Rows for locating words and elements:
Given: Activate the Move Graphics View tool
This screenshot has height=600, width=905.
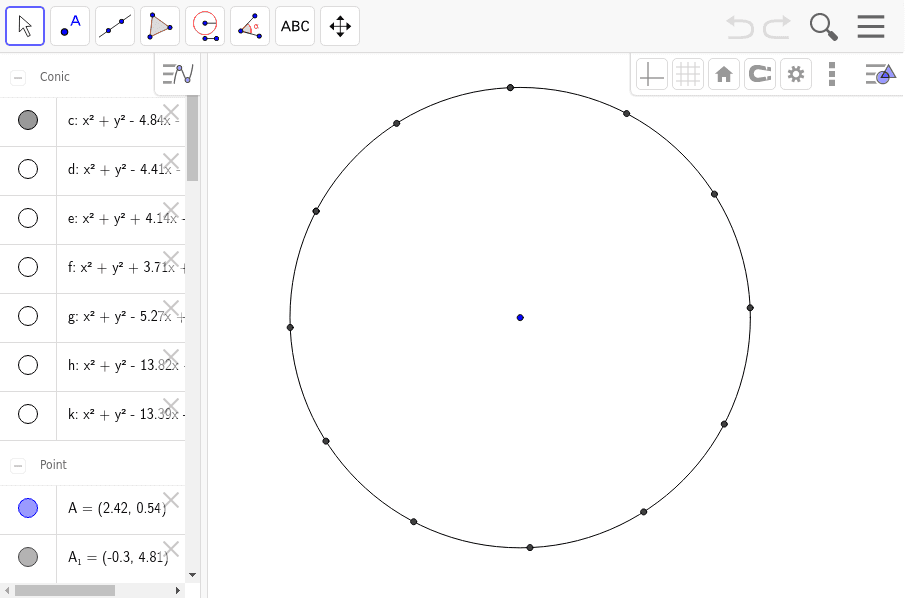Looking at the screenshot, I should pyautogui.click(x=339, y=25).
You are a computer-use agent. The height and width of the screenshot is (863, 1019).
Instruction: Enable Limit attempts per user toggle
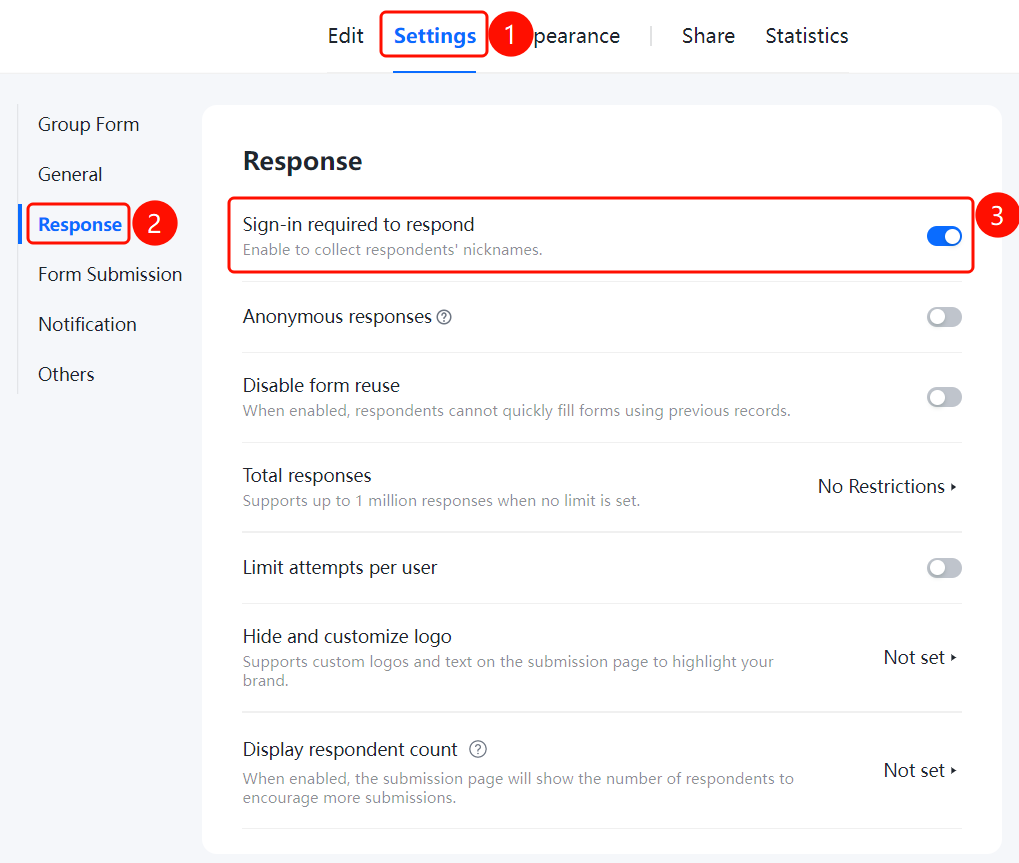pos(944,568)
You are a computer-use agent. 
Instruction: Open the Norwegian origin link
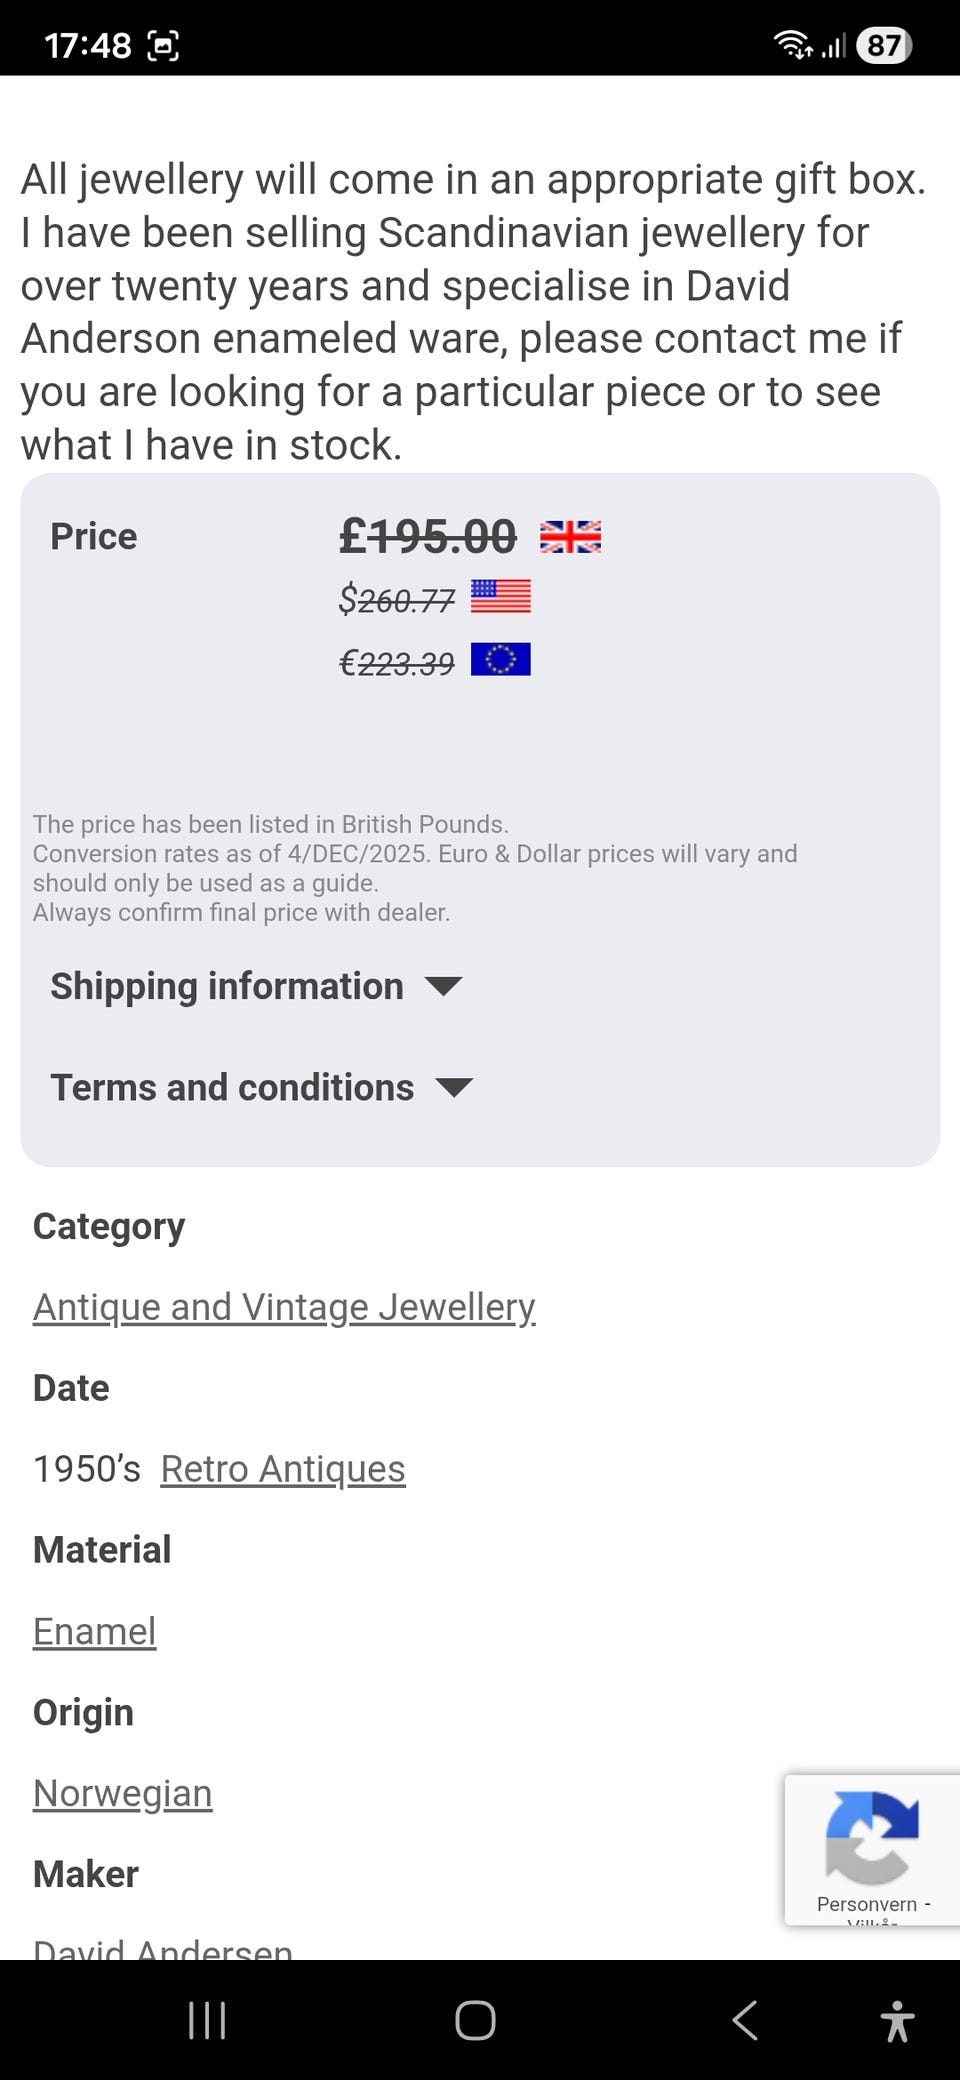[x=123, y=1793]
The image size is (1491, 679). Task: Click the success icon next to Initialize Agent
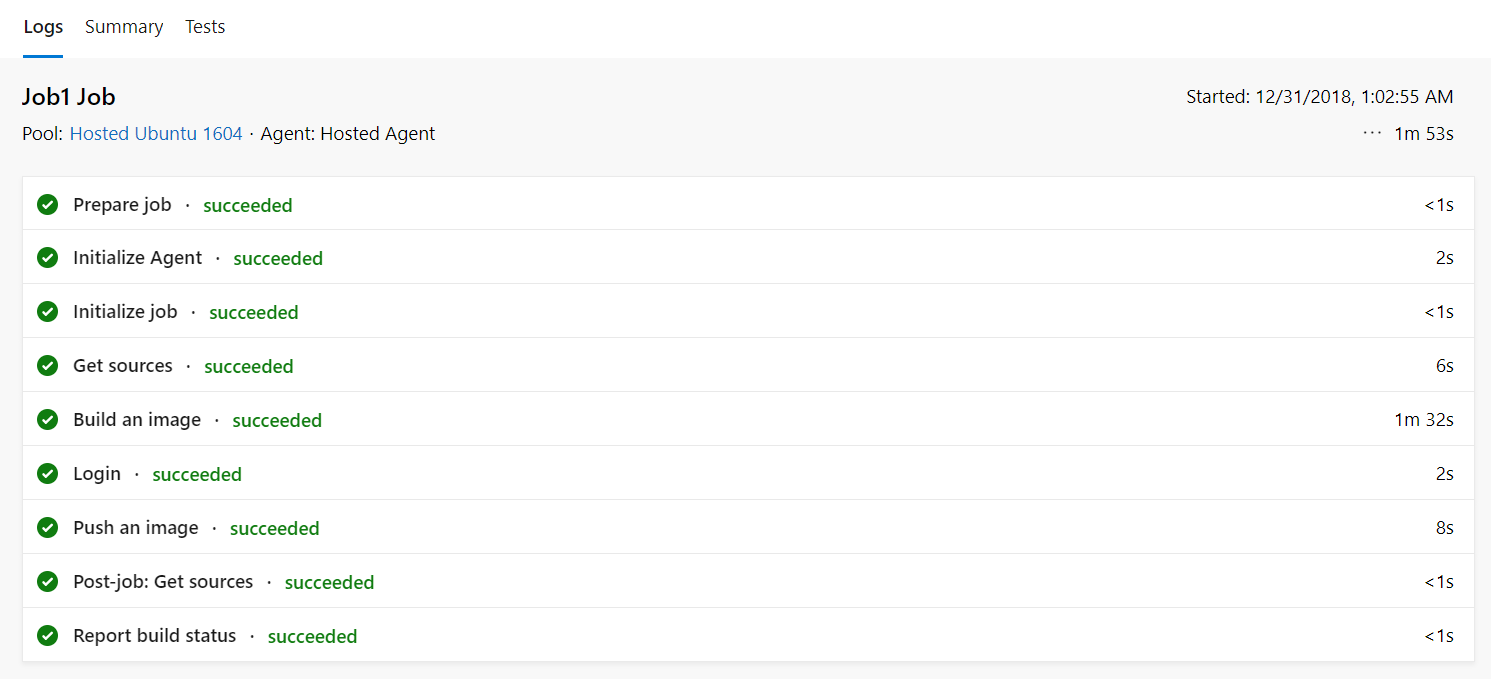tap(47, 258)
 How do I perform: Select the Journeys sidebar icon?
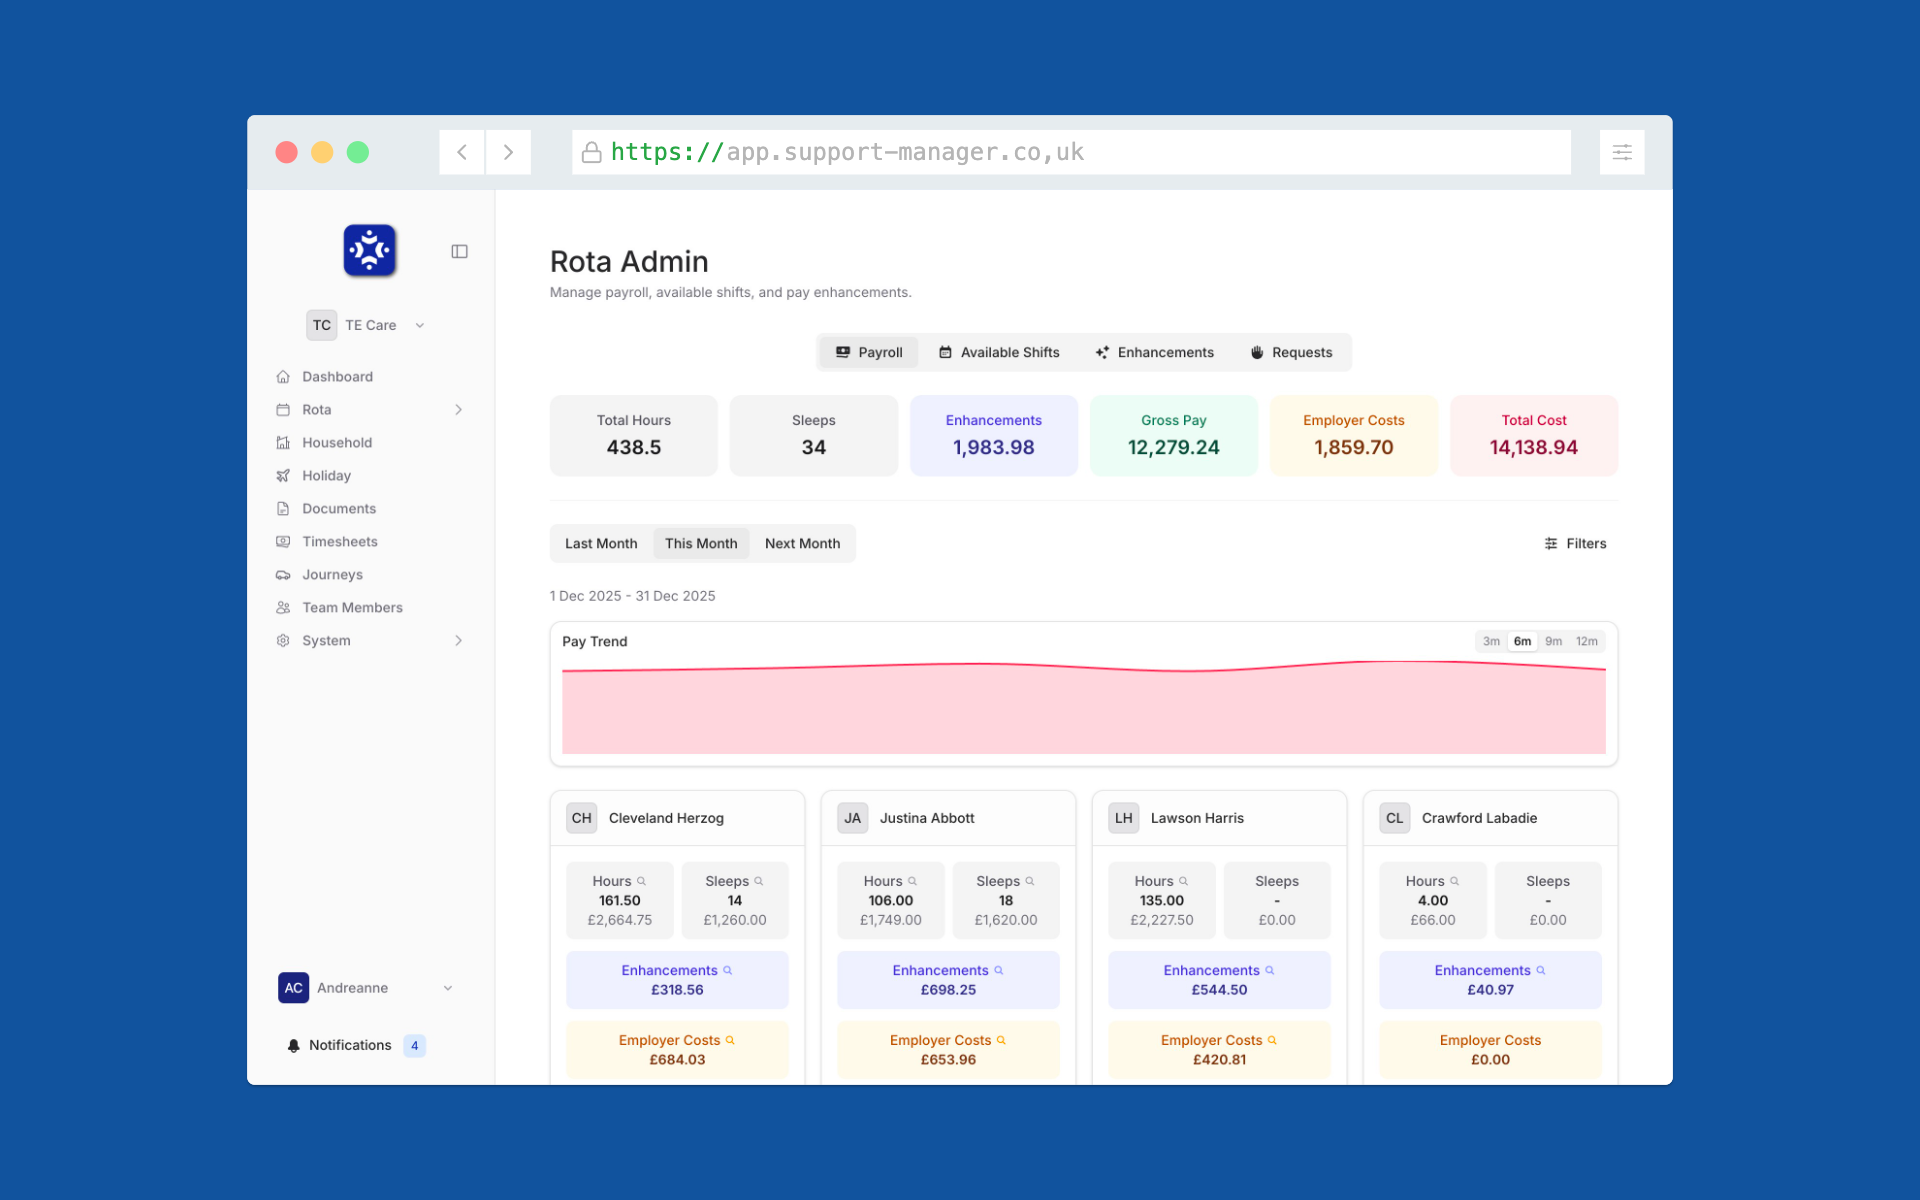pyautogui.click(x=284, y=575)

# [WHAT TO PRODUCE]
Could you copy out the rows above word for word, leaving out the pictures?

# [THE SOLUTION]
Given: Activate the Move Graphics View tool
This screenshot has height=600, width=905.
Looking at the screenshot, I should pyautogui.click(x=339, y=25).
You are a computer-use agent. The height and width of the screenshot is (863, 1019).
Instruction: Enable Limit attempts per user toggle
pos(944,568)
You are a computer-use agent. 
Instruction: Open the Norwegian origin link
[x=123, y=1793]
The image size is (1491, 679). Task: Click the success icon next to Initialize Agent
tap(47, 258)
 How do I perform: Select the Journeys sidebar icon?
pyautogui.click(x=284, y=575)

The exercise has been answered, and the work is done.